Figure 7.12 — Colors drawn from nature are almost inherently harmonious and subdued.

White space

With today’s larger display screens and more complex graphic interfaces, your web page is likely to be sharing the screen with many other windows and desktop elements. Use white space to avoid crowding the edges of the browser windows with important elements of your page content. In fixed-width layouts, consider floating the page in the center of the browser window. If your page width is reasonable, this should produce some visual relief for your page even on a crowded computer screen (fig. 7.13a). For “liquid” layouts, consider pages that use 90–95 percent of the screen instead of the full 100 percent, leave some background around the functional areas of the page to provide visual relief, and avoid unfortunate “1 + 1 = 3” interactions with elements outside the browser window (fig. 7.13b).
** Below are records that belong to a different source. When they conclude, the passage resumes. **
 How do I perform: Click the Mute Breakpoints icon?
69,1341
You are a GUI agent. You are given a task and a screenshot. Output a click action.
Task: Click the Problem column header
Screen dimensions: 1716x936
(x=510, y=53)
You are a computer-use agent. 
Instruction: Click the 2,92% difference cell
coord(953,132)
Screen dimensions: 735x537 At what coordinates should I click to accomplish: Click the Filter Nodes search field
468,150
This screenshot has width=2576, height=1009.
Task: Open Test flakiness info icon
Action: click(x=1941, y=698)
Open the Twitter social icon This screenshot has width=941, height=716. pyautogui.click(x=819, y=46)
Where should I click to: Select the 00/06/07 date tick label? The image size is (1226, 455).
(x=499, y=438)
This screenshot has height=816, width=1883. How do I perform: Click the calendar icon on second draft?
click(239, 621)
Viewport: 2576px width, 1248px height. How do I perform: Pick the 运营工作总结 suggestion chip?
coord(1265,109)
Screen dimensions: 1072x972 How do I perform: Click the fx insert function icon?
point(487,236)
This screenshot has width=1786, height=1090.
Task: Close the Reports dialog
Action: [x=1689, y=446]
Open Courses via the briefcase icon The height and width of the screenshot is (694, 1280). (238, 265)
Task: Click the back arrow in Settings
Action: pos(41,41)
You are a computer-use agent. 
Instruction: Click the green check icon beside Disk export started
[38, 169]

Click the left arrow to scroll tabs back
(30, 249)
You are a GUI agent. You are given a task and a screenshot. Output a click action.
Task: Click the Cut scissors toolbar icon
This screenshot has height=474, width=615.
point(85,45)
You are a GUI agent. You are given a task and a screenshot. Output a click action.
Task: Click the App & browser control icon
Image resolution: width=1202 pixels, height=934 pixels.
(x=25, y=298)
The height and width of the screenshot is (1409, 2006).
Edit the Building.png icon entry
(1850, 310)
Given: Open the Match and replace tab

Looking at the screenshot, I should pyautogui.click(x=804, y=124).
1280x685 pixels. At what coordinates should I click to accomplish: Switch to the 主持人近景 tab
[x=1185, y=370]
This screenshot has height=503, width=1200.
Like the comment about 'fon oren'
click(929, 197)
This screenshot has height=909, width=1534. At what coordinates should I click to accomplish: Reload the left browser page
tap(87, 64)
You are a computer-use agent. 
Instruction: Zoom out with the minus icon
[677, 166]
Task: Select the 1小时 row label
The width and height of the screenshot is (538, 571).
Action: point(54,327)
A two-part diagram illustrating the visual relief that empty white space can have in the areas around a web page. The left diagram shows a fixed-width page with large areas of empty screen space to the left and right of the web page; the right shows a 'liquid' web page that occupied 90% of the screen width, but leaves 5% of the screen empty on either side of the page to provide visual relief.

Figure 7.13 — Visual relief helps isolate the page content from the “noise” of other programs and windows on the screen.

All graphic design is ultimately the management of white space—the ground field behind all figure elements on the page. To understand graphic design, you must appreciate that the ground field around page elements is as active and important a part of the design as any figure element on the page. Filling all the white space on a page is like removing all the oxygen from a room—an efficient use of space perhaps, but decidedly difficult to inhabit.

Style

Don’t set out to develop a “style” for your site, and be careful about simply importing the graphic elements of another web site or print publication to decorate your pages. The graphic and editorial style of your web site should evolve as a natural consequence of consistent and appropriate handling of your content and page layout. Prefer the conventional over the eccentric, never let the framing overwhelm the content, and remember that the best style is one that readers never notice—where everything feels logical, comfortable (even beautiful) but where a heavy-handed design never intrudes on the experience.

Simplicity

All users benefit from clear and consistent web site design, but for some users it is critical. With a lack of spatial cues and with radically different approaches to navigation that must be relearned at every site, vision-impaired users can easily get disoriented or lost on the web. For people with cognitive disabilities, such as memory or learning disabilities, this difficulty is magnified manyfold. Stick with a simple language and navigation applied consistently throughout your site, and everyone will benefit. Google’s various support sites are a model of simple, clear design, with minimal but highly functional page framing and interface elements (fig. 7.14).

A screen shot from a Google documentation page, showing Google's minimal but pleasing visual esthetics.

Figure 7.14 — Google’s minimal design aesthetic makes their pages easy to use and instantly recognizable.

The gestalt of visual design

The fundamental principles of Gestalt perception and human visual processing form the basic toolbox of all graphic design. Web design adds the dimensions of interactivity and a wide range of possible display media, but the core principles of graphic design, document organization, editorial standards, and communication on the page have not changed. The web as it exists today is clearly an extension of print publishing, not because of any failure of imagination from designers and technologists, but because centuries of designing documents for readers have taught the world useful lessons in how humans read and absorb information.